Joins and shuffles are where big-data jobs get slow or fall over. Understand what a shuffle costs, join efficiently, and write output that stays fast to read.
Why: joining and grouping require Spark to move matching rows to the same machine — a "shuffle" — which is the most expensive operation in distributed computing, so understanding it is the key to fast jobs. When: every join and groupBy triggers a shuffle unless avoided. Where: broadcasting a small table to every node skips the shuffle entirely, a huge win when one side is small.
from pyspark.sql import functions as F
users = spark.read.parquet("s3://lake/users/") # small dimension table
events = spark.read.parquet("s3://lake/events/") # large fact table
# Broadcast the SMALL table to every node -> no shuffle of the big one:
joined = events.join(F.broadcast(users), on="user_id", how="left")

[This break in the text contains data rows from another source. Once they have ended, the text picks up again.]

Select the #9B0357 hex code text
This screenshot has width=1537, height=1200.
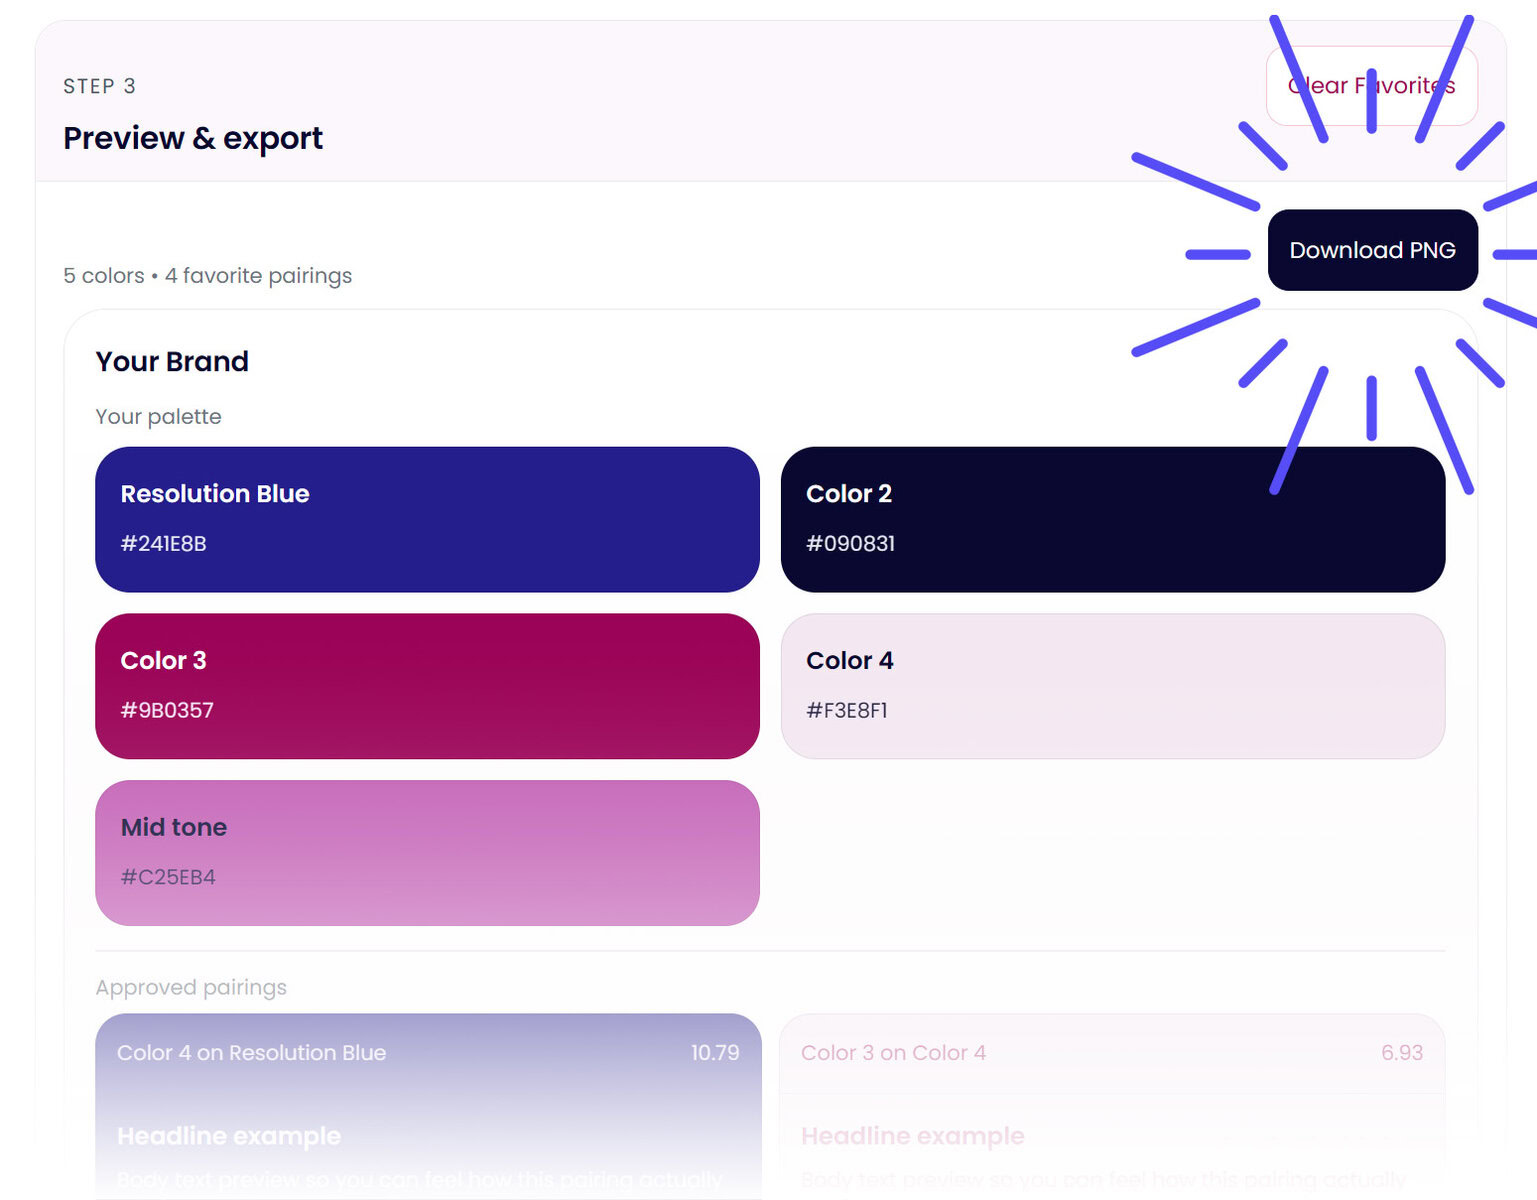167,711
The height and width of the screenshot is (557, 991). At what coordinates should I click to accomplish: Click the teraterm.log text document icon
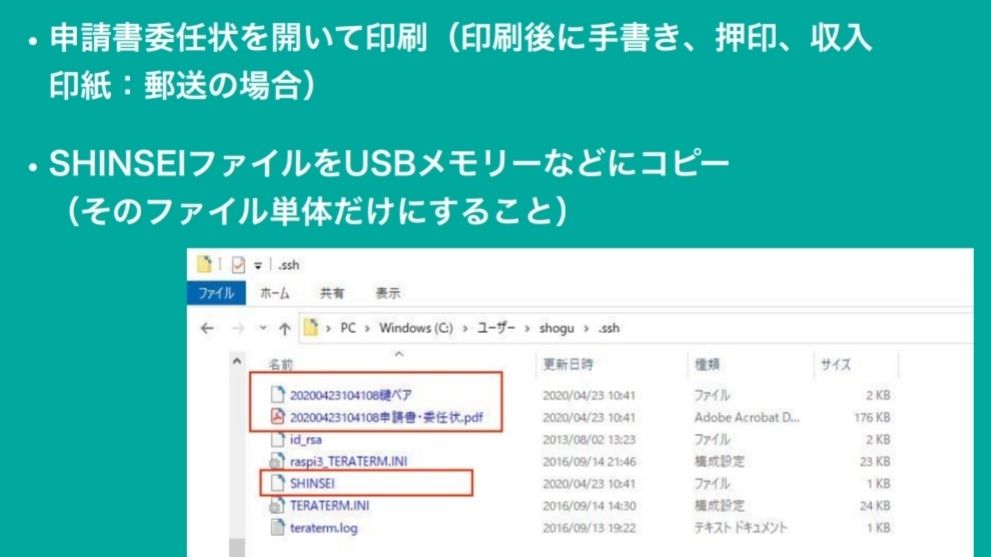[277, 527]
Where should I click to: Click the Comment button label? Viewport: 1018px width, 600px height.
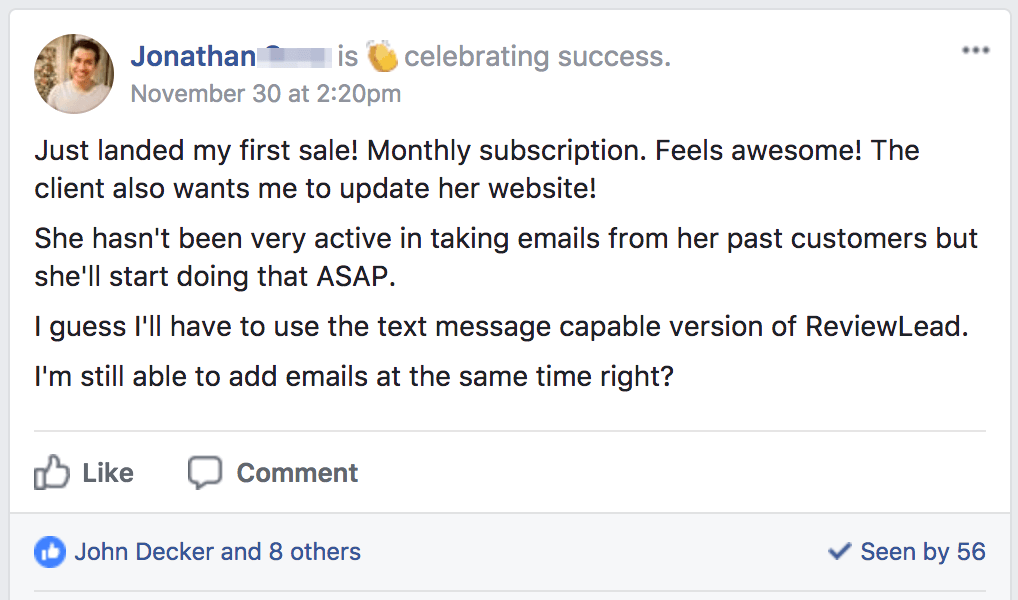(297, 473)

# A plain join of two LARGE tables shuffles both — expensive but sometimes
# unavoidable. Filter and aggregate BEFORE joining to shrink the data first.Why: how Spark writes output determines how fast everyone reads it later — too few partitions underuse the cluster, too many create a "small files problem" that cripples reads. When: repartition before writing to control file count and size (aim for ~100MB–1GB files). Where: partitionBy on a query-filter column enables pruning; coalesce reduces file count without a full shuffle.
# Control output file count/size before writing:
(daily
.repartition(8, "dt") # ~8 files per dt partition
.write
.partitionBy("dt") # folder per date -> prune on read
.mode("overwrite")
.parquet("s3://lake/daily/"))
# Too many tiny files kills read performance. Aim for ~100MB-1GB per file;
# use .coalesce(n) to merge without a full shuffle.Why: when a DataFrame is reused across several actions, recomputing it each time wastes the cluster — caching keeps it in memory — and reading the query plan reveals costly shuffles before you run the job. When: cache a DataFrame used more than once; check explain() when a job is slow. Where: the plan shows Exchange (shuffle) steps, which are what to minimize.
clean = df.filter(F.col("event") == "purchase").cache() # reuse without recompute
clean.count() # materializes and caches
clean.groupBy("user_id").count().show() # reuses the cached data
# See what Spark will actually do — look for "Exchange" (a shuffle):
daily.explain()